John 20:19-31 (Matins)
Hebrews 13:7-16
John 17:1-13

"Seek His Face Evermore!"

"And this is eternal life, that they may know You,
the only true God, and Jesus Christ whom You have sent."

In the Name of the Father and of the Son and of the Holy Ghost. Amen.

Imagine a man in love. He adores his beloved with every cell of his body. He loves her with every fiber of his being. She is everything to him — all of his soul, all of his mind, all the strength of his body. He falls asleep each night composing poems in his mind, and he awakens each morning feeling this love rise like a spring from his heart.

And what does someone do when he is in love? Why, he wishes to gaze upon the face of the beloved, to place her picture by his bedside and to adorn his walls with her image. He keeps a snapshot in his wallet. This is not duty nor a daily test of commitment. This is personal.

A leading scholar of the Greek Fathers (and close friend of Patriarch Kirill) wrote, "Christianity is not a theory but an encounter with a person, Jesus of Nazareth" (Joseph Ratzinger). Christianity is not mere duty. It is love. And each child of God seeks His Face urgently — with a living, breathing desire.

"Seek His Face evermore!"    (Chron 16:11)
we read in 1 Chronicles. This was Moses' driving passion. Pleading with God, he cried out, "Show me Your glory!" (Exod 33:18). And God replied,
"I will make all My goodness pass before you" ....
But He said, "You cannot see My Face; for no man
shall see Me, and live."    (Exod 33:19-20)
The Face of God? In all human history, no one might see the Face of God. Nor might one make an Image of God, for who knew what God looked like? In which world religion might we find it? Not in Buddhism, for the Buddha, Prince Siddhartha, was not God, but a holy man. The same is true among the Chinese traditional religions. Confucianism, for example, is a wisdom tradition, and Confucius was a wisdom figure.

Hinduism seeks to sacralize the entire universe with its 33 million gods leading to a vast awareness of the sacred, yes, but each individual deity, being born to life and subject to death, is not the Image of God. Collectively, nearly beyond numbering, they point outward to an unknowable universe.

++++++++

> **DIRECTIVES**
A – In the sermon, what did Moses plead with God to show him?
B – Which three Scripture readings are listed at the head of the sermon?
C – According to the sermon, why is no individual Hindu deity the Image of God?

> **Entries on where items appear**
++++++++

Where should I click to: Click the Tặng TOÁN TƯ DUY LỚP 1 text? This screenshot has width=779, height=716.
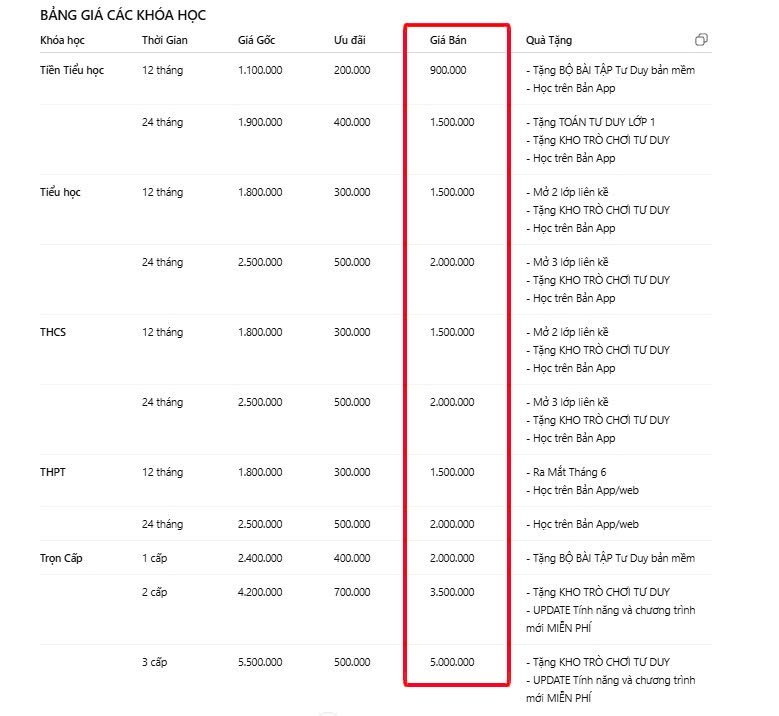pos(594,122)
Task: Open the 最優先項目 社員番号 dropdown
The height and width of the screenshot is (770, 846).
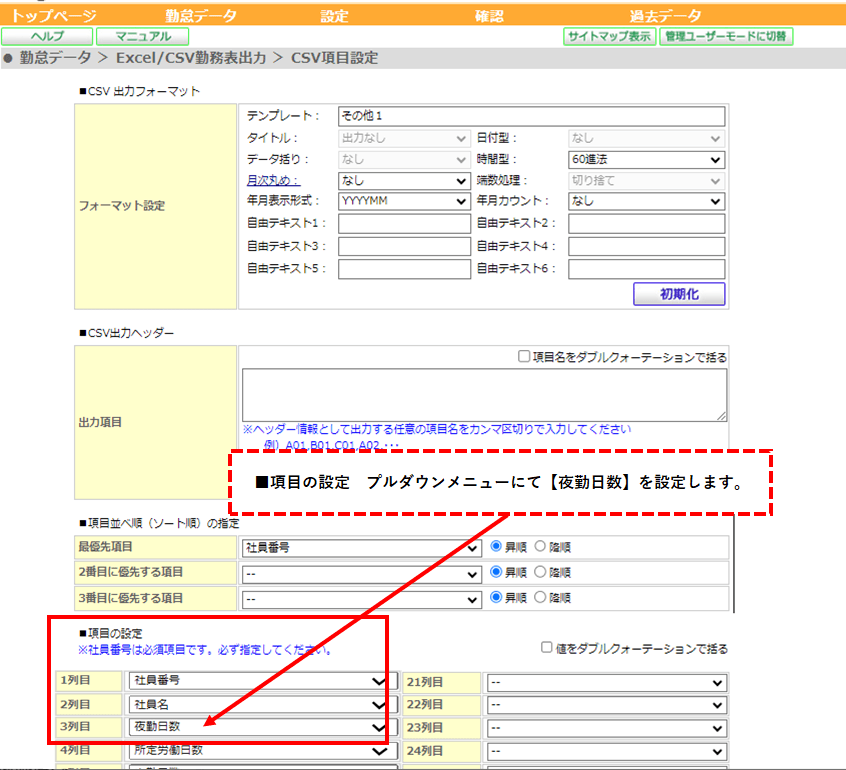Action: pos(361,548)
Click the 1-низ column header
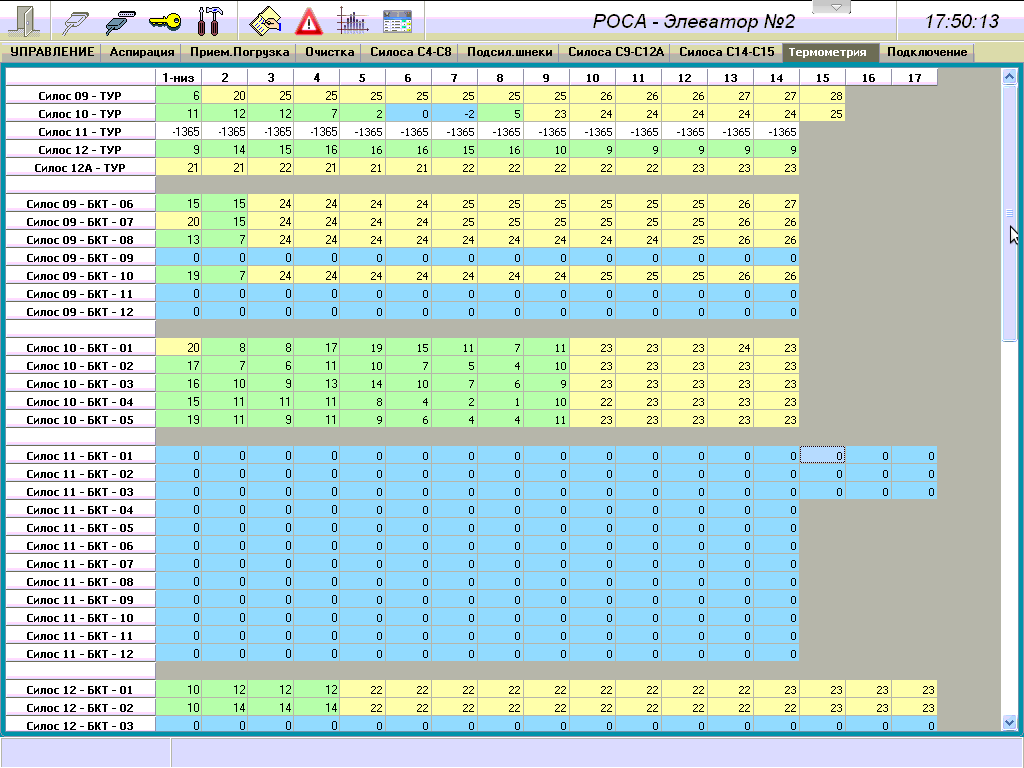1024x768 pixels. click(180, 77)
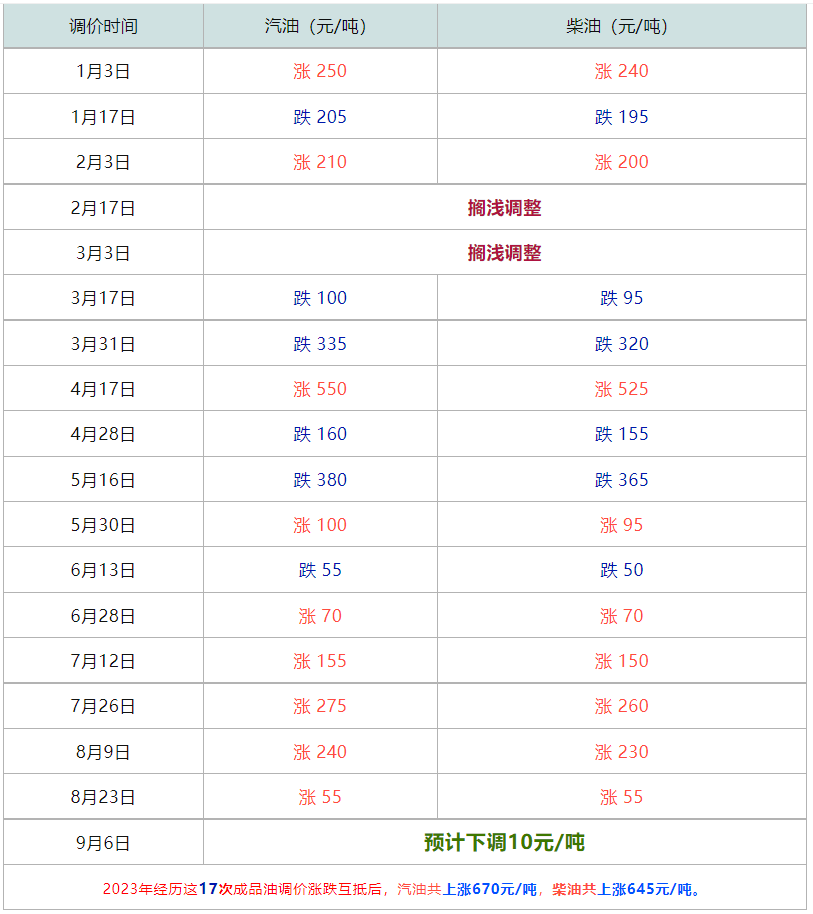This screenshot has height=914, width=813.
Task: Click the 汽油（元/吨） column header
Action: point(320,26)
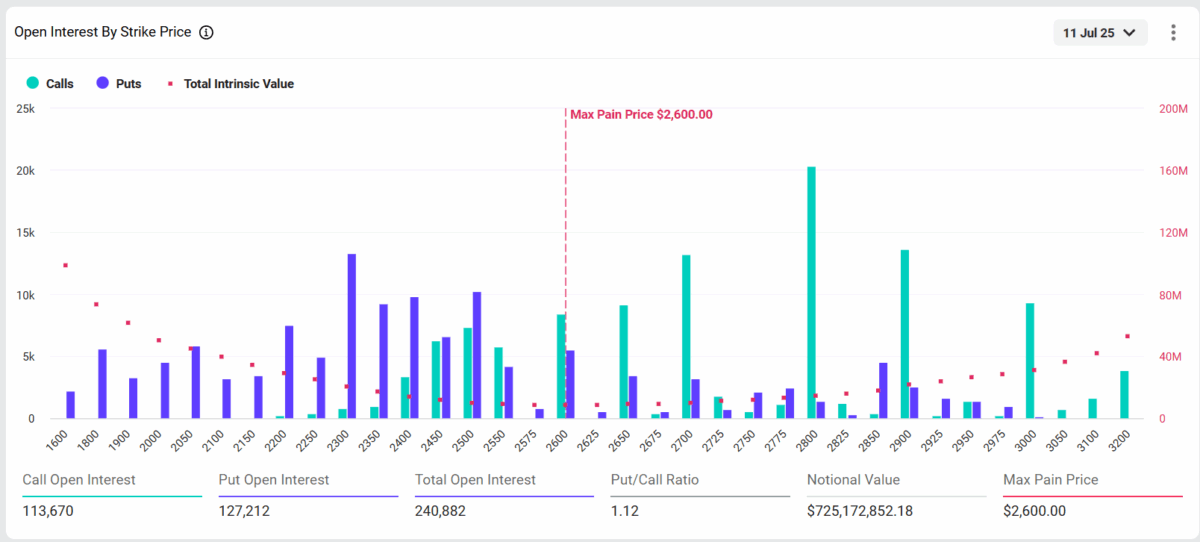Click the Max Pain Price $2,600.00 label

(641, 115)
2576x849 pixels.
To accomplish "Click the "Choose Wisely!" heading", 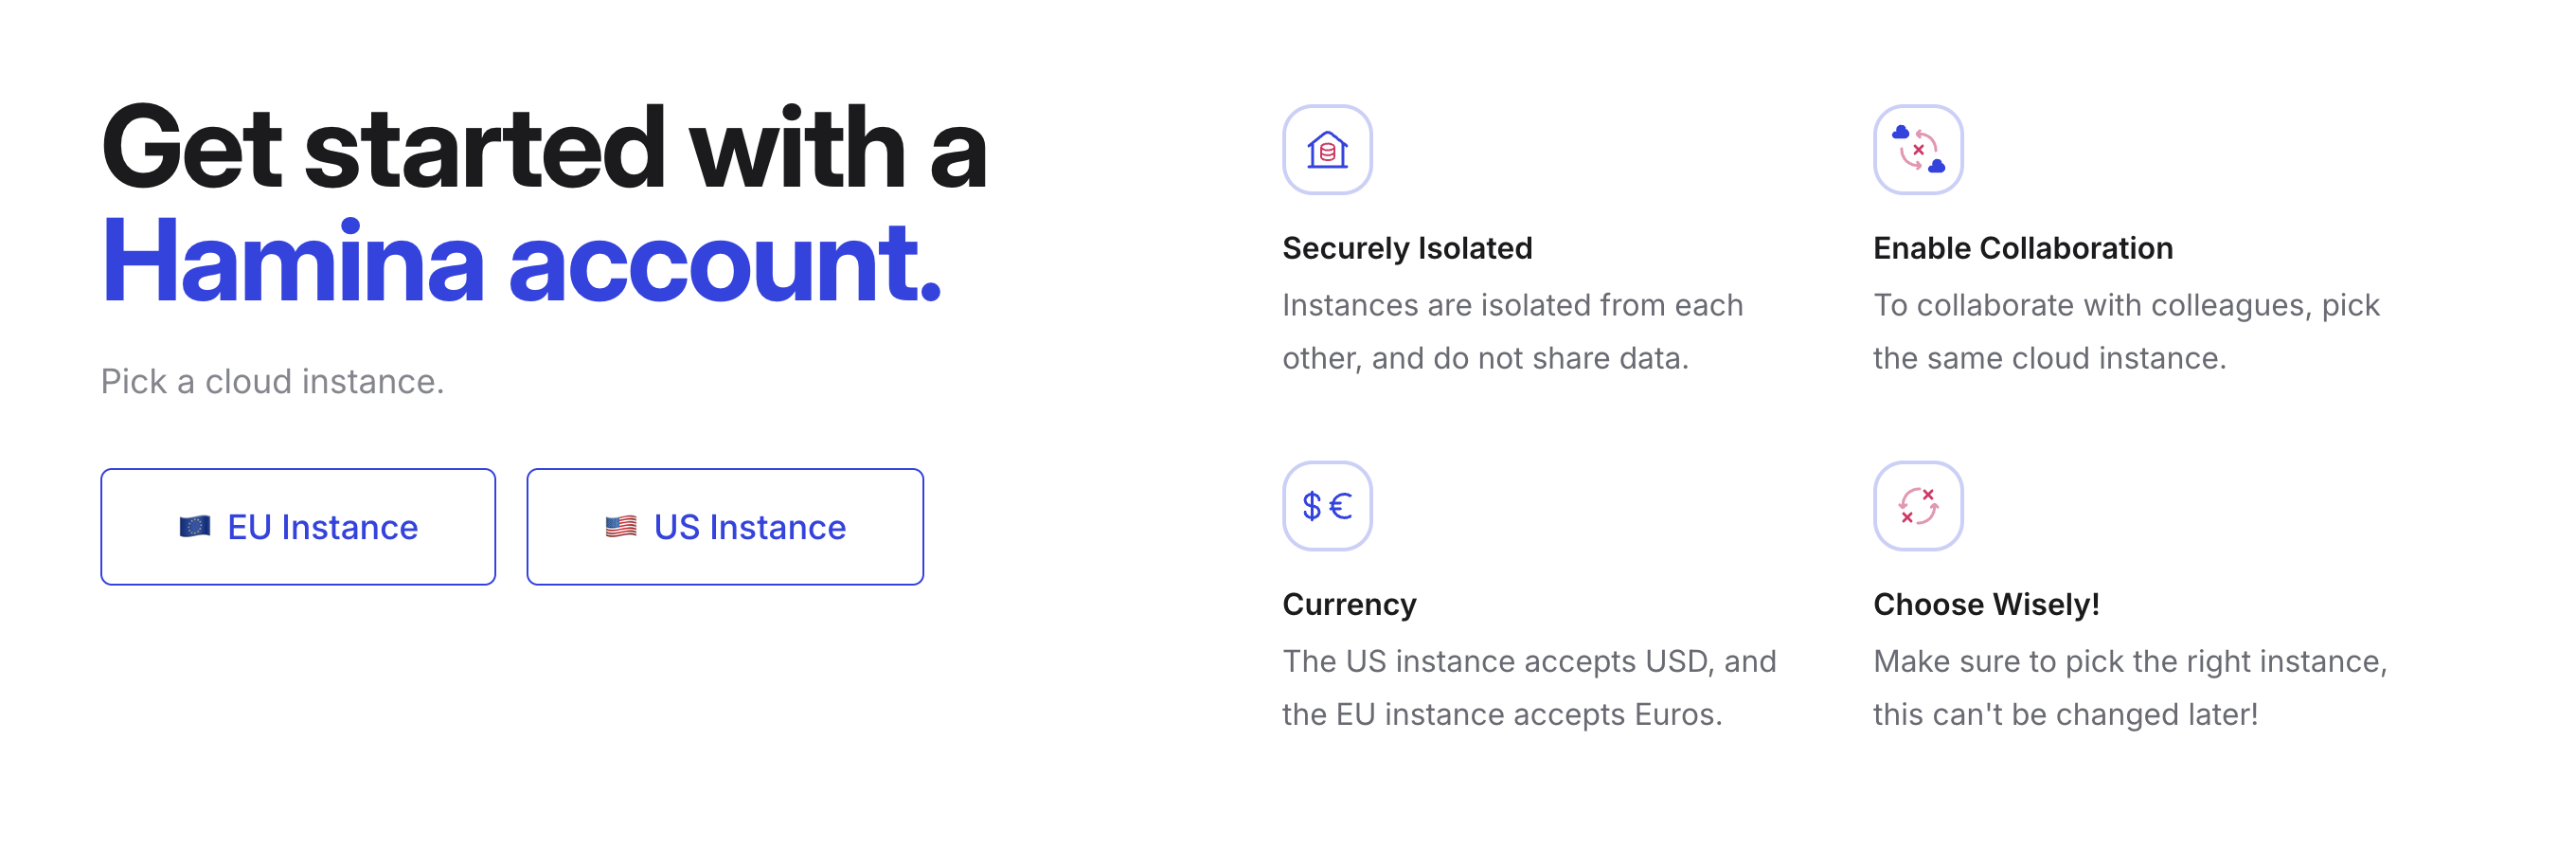I will point(1985,604).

++++++++

> **RESULTS FOR THE EXERCISE**
A – He pleaded with God to show him His glory.

B – John 20:19-31 (Matins), Hebrews 13:7-16, and John 17:1-13.

C – Each individual deity is born to life and subject to death. For that reason, none of them is the Image of God, even though together they lead to a vast awareness of the sacred.